Mon jean à la main, je lui refais face. Ma colère semble irradier de tout mon corps. Il semble surpris parce qu'il fait un pas en arrière.
— Écoute...
Je le pointe du doigt en le fusillant du regard.
— Contrairement à toi, je n'ai jamais eu la prétention de dire que j'étais doué. C'est toi qui es venu me chercher alors si mon niveau ne te convient pas, tu n'as qu'à t'en prendre après toi-même !
Je ne réfléchis plus, je déverse ma mauvaise humeur, ma déception et ma colère envers Ady, sur Blake mais je ne peux pas faire autrement. Surtout que ça me fait un bien fou. Alors je continue sur ma lancée, toujours peu avenant :
— Trouve toi un meilleur partenaire et viens plus me faire chier !
Il lève les yeux au ciel à l'écoute de ma réplique que je voulais cinglante mais il parait être plus fatigué de m'entendre qu'autre chose, comme si ce que je disais n'avait aucun intérêt pour lui. Soudain, une envie de le gifler me prend. Juste là, au creux de mon estomac, elle se réveille.
— Quoi ? Tu n'as pas trouvé un autre couillon pour accepter de jouer les petits chiens ?
Cette fois, je semble faire mouche... Nous nous défions du regard mais, à l'inverse de notre duel visuel au café, je ne veux pas être celui qui abandonne. Ras le bol d'être toujours le perdant. Cependant, il ne mentait pas quand il disait être têtu. Il ne bouge pas d'un cheveu. Mais moi non plus. Je m'imagine lui assener quelques coups de poings sur son torse alors que sa position fait un peu trop ressortir ses pectoraux.
— Dis-moi, commence-t-il avec calme ce qui me perturbe un peu. Est-ce que ça va être comme ça jusqu'à la fin ?

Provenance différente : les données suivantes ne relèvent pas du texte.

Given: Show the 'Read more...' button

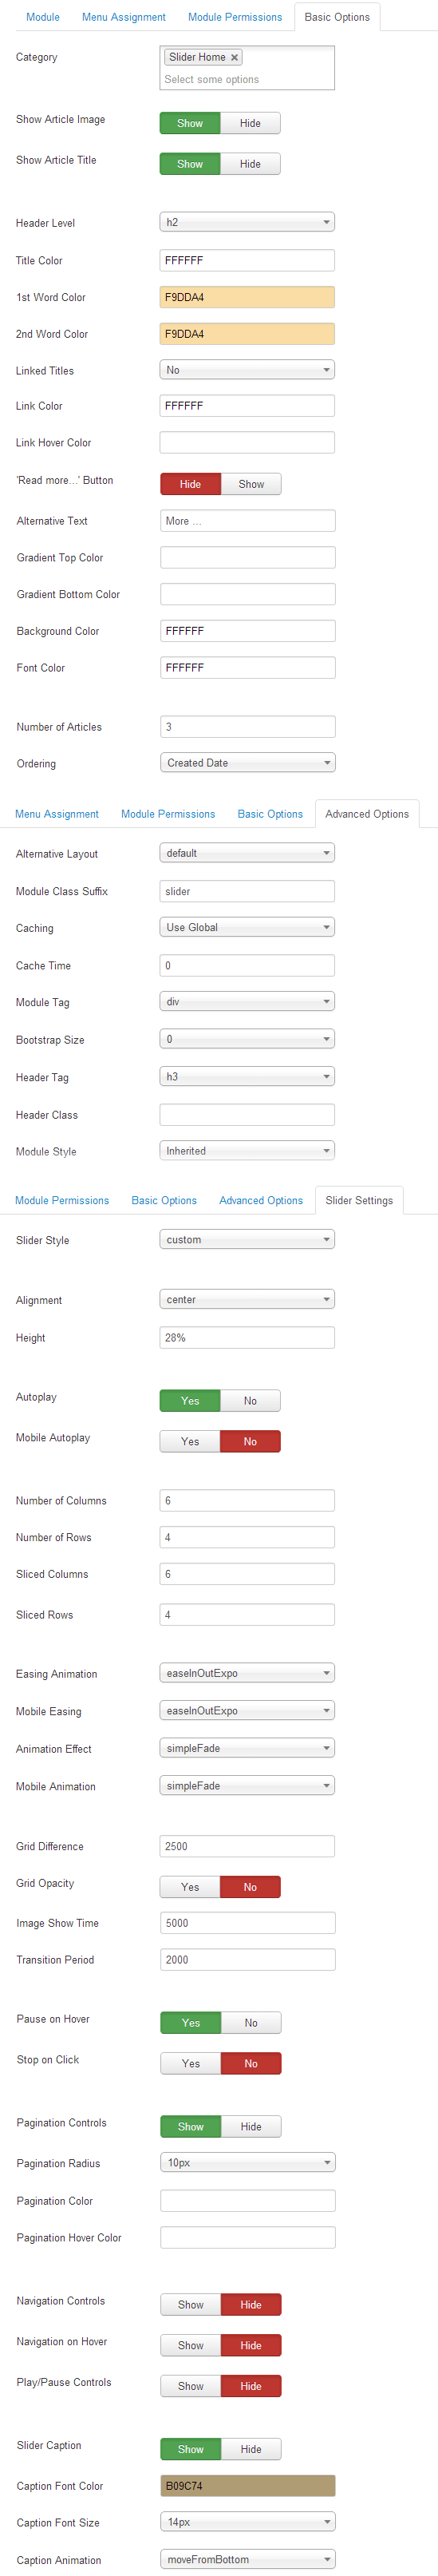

— Je ne vois pas de quoi tu parles.
— Je te parle de... tout ça !
Entre nous, il fait un grand cercle du bras, paume tournée vers moi pour me désigner.
— De ta capacité de passer d'un gars agréable et drôle à cette tête de lard que je me suis coltiné ces deux dernières heures !
Je ne peux pas retenir la grimace qui s'affiche sur mon visage. Dire que je suis vexé est un euphémisme. Mon envie de lui faire mal n'a jamais été aussi forte qu'à cet instant.
— Oh parce que tu vas me faire croire que tu es un modèle de stabilité mentale peut-être ? Entre le tyran avec moi et le gamin timide avec Chad, ça frôle le dédoublement de personnalité !
Ses sourcils se haussent sous l'étonnement. Une émotion proche de la tristesse traverse son regard, j'ai réussi à le blesser mais en opposition à ce que j'aurais pu penser, je ne me sens pas mieux. Bien au contraire, c'est pire parce que je sais que Blake n'est pas responsable de mon état actuel...
— Sérieusement ? T'es obligé de me parler comme ça ? m'interroge-t-il.
Mais je suis borné, et encore plus quand je suis en tort. Je ne réponds rien, ne m'excuse surtout pas. Je me détourne et enfile enfin mon pantalon que j'avais toujours en main.
— Dae...
Sa voix n'est qu'un murmure, presque une supplique. Il empoigne mon bras pour m'obliger à me tourner vers lui vu que je refuse de le regarder. Cela me ferait trop mal.
— Si je t'ai dit que tu n'étais pas au niveau, ce n'était pas pour... jouer les tyrans comme tu le penses. Juste... je vois bien que ça ne va pas aujourd'hui et...
Je me retire d'un geste brusque de son emprise et le foudroie du regard.
— Tout va très bien, mens-je dans un automatisme de protection.
Je déteste montrer mes faiblesses ainsi. Avant, j'étais doué pour cacher mes blessures. Je collais un sourire factice, jouais les licornes et le tour était joué. Mais depuis ma rupture avec Ady, je ne sais plus faire semblant, c'est trop douloureux, trop lourd pour moi.
— Bien sûr que non ! Je sais qu'on est pas vraiment proches mais...
Il hausse les épaules, un peu perdu dans sa gentille proposition. Il ne doit pas être habitué à ce genre de choses et pourtant, il fait l'effort avec moi. La culpabilité monte alors en moi, les larmes reviennent. Il faut que je parte tout de suite d'ici si je ne veux pas pleurer devant Blake.
— Je vais très bien et n'ai besoin de personne !
Frénétiquement, je range mes affaires dans mon sac que je referme.
— Si tu ne veux plus de moi, tu me le dis... sinon on se retrouve dimanche ici !
Je n'attends pas deréponse et m'enfuis d'ici. J'ai à peine mis un pied dans le couloir que je sensdéjà mes larmes de regrets couler.